(De "Dios, amor que desciende" por Karl Rahner)
Con frecuencia, sufrimos bajo el peso de nuestra situación, determinada por la historia precedente y por sus factores. Somos a menudo pelotas de la política, experimentamos sus consecuencias, miramos con terror al futuro; nos preguntamos cómo puede ser posible, en tales condiciones, nuestra vida tal como nosotros la planeamos. Angustiados y desconfiados de ella y de su ámbito existencia!, nos preguntamos continuamente si la realidad nos suministra el material que necesitamos para organizaría.
El Logos de Dios ha osado meterse en esta trastornada realidad para convertirse en un indeseable desterrado, miembro de una familia venida a menos, ciudadano de un país esclavizado. Nace en pobreza, en un establo, porque a María y José no les reciben en la posada; tanto que san Pablo puede decir de su pobreza: «por nosotros se hizo pobre, siendo rico...» (2 Co 8,9). Pero esta pobreza nada tiene de extraordinario, no llama la atención. Lo que María y José tuvieron que pasar en Belén, probablemente no les alteró. Lo recibieron como la suerte normal de la gente baja. Sin embargo, un nacimiento en condiciones tan infelices y vulgares no parece, al menos para nuestro gusto, el principio adecuado de una vida grandiosa.

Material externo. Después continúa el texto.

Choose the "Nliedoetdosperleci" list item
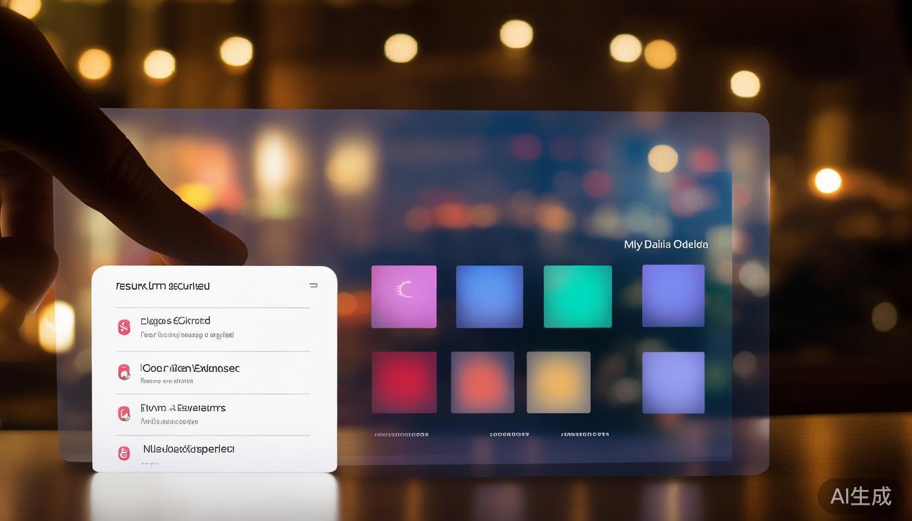Image resolution: width=912 pixels, height=521 pixels. [x=188, y=449]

Todo el ambiente en que Jesús nació resulta estrecho, ordinario, sofocantemente monótono; ni radicalmente pobre ni apto para desplegar una existencia de altos vuelos. Es, además, un nacimiento al anonimato: acontece en un sitio cualquiera, los coetáneos tienen otras cosas en que ocuparse. Un par de infelices pastores estiman que es un acontecimiento bastante notable; la historia universal ni se entera.
El hecho mismo de nacer habla de estrechez. Nacer significa ser puesto en la existencia sin previa consulta. La conciencia fundamental de ser llamado sin haber sido interpelado, la contingencia auto-consciente, son propiedades de la existencia del espíritu finito. El punto de arranque de nuestra vida que determina esta vida única a una única eternidad, sin posibilidad de evadirnos por entero, lo dispone incontestablemente otro. La aceptación de este principio incontrolable corresponde a la realización básica de la existencia humana y, particularmente, cristiana.

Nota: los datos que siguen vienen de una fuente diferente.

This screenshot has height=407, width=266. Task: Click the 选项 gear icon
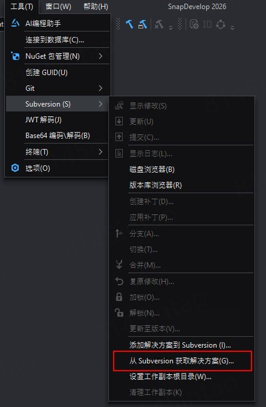click(x=15, y=168)
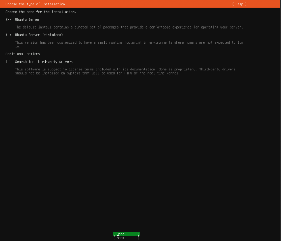The height and width of the screenshot is (241, 281).
Task: Open the Help menu in header
Action: [239, 4]
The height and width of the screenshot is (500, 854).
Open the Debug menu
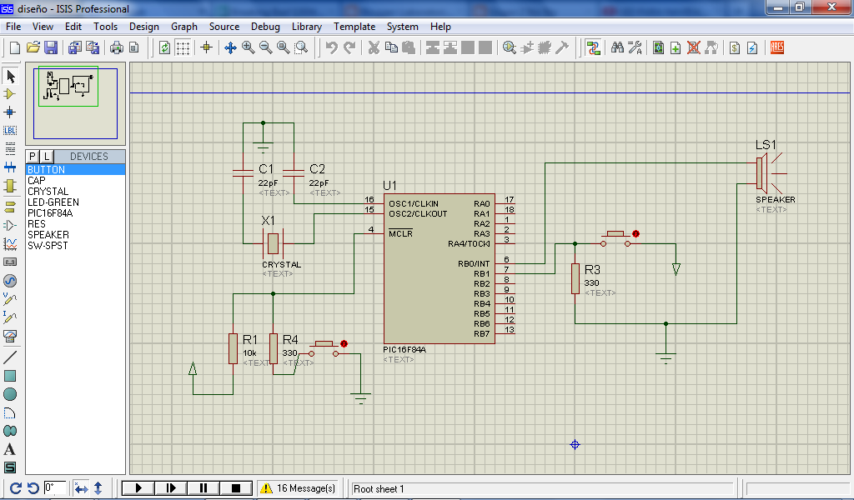pos(265,27)
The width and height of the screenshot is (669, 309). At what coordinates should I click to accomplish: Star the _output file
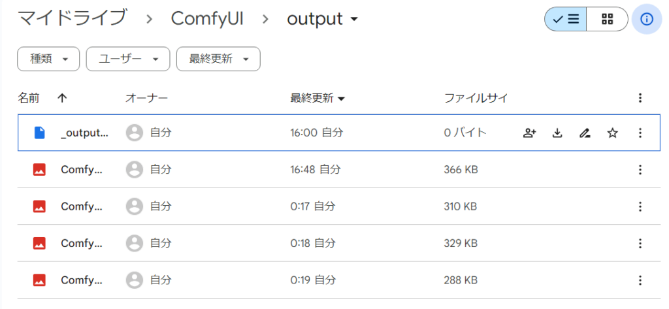click(612, 133)
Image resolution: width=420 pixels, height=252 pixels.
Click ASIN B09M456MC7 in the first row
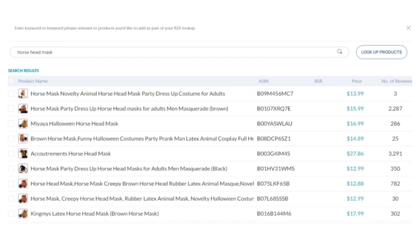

Tampoco la existencia humana del Logos podía correr una suerte diversa de la que corresponde a todo lo creado: está entera y completamente a disposición del Dios Creador. También Jesús tenía que empezar. Por muy grandiosa que imaginemos la gloria de este Niño que se nos ha dado, de hecho su nacimiento debía significar un descenso a la angostura. Naciendo, ha asumido verdadera y auténticamente nuestra historia. Cómo podamos y debamos conciliar esto con los privilegios que la teología justamente le atribuye, es otra cuestión. Lo que aquí tenemos que notar es que vino al mundo como todos nosotros para empezar con algo previo irreversiblemente establecido; en última instancia, la muerte.